On the downside, the 200-day moving average at $65.29 remains key support, with potential buyer interest on the first test. If this level fails, deeper selling could extend toward the 50-day moving average at $63.20, keeping downside risk in focus for crude traders seeking entry and protective stop levels.
At 09:31 GMT, Light Crude Oil Futures are trading $66.61, up $0.04 or +0.06%.
Crude oil news today is centered on the International Energy Agency’s latest report, which increased its supply growth forecast while trimming demand growth expectations for this year. However, peak summer refinery runs to meet travel and power demand are maintaining near-term market tightness, offering a floor under prices despite the broader demand concerns.
Brent futures traded with a front-month September premium of $1.11 over October, reflecting a tight prompt market structure. Meanwhile, OPEC’s latest World Oil Outlook revised lower its global oil demand projections for 2026 to 2029, citing slowing Chinese demand, a longer-term bearish signal traders will monitor for positioning adjustments.
Both Brent and WTI contracts were little changed on the week, with Brent up 0.8% while WTI edged 0.3% lower, reflecting the market’s caution amid tariff uncertainties tied to President Trump’s evolving policies. Both benchmarks fell over 2% on Thursday as concerns grew over the potential drag on global growth and oil demand from new tariff measures.
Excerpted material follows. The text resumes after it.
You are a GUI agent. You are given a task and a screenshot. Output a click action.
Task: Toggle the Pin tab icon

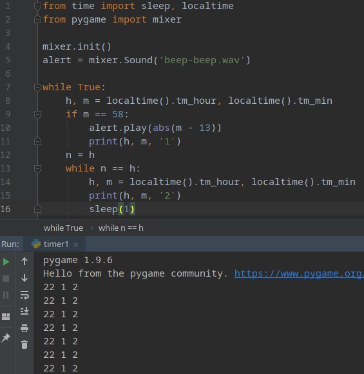[6, 337]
Prices recovered slightly after President Trump signaled plans for a “major” statement on Russia, raising the risk of further sanctions. ING analysts noted this development could leave markets nervous, increasing volatility as traders await clarity.
Traders also noted signs of solid prompt demand, including expectations that Saudi Arabia will ship around 51 million barrels of crude to China in August, the highest in over two years. This reinforces a floor under the market, counterbalancing weaker longer-term demand projections and maintaining a firm structure for front-month contracts.
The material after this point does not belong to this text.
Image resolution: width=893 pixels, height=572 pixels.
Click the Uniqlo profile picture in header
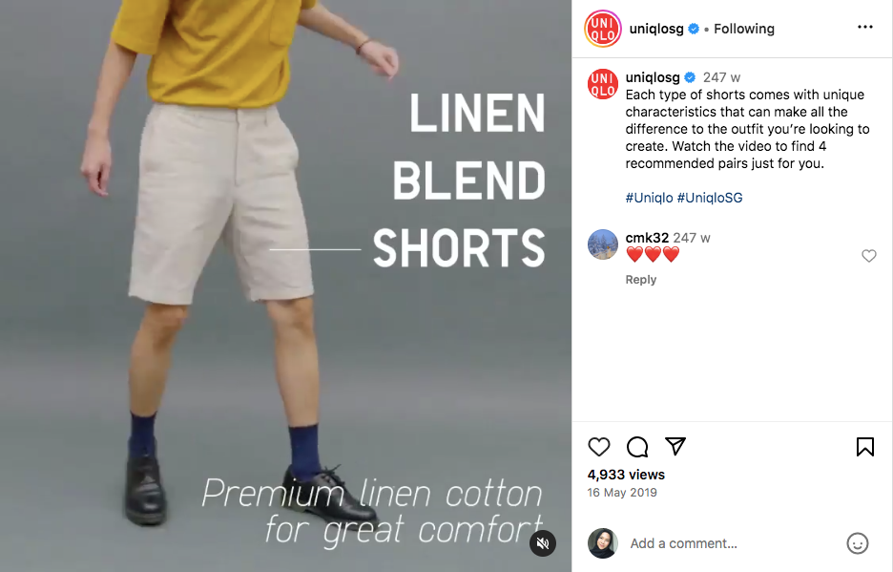click(603, 29)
In conclusion, the crude oil market retains a cautiously bullish undertone, underpinned by tight summer demand and strong prompt structures, while broader headwinds from tariffs, potential Russian sanctions, and revised demand projections temper upside potential.
A sustained move above $67.44 and $68.94 could attract fresh buyers aiming for $71.20, while failure to hold $65.29 may expose crude to deeper corrective moves toward $63.20.
Traders should remain alert for policy updates from President Trump and the European Commission’s floating Russian oil price cap proposal, both of which could significantly influence near-term crude oil price projections.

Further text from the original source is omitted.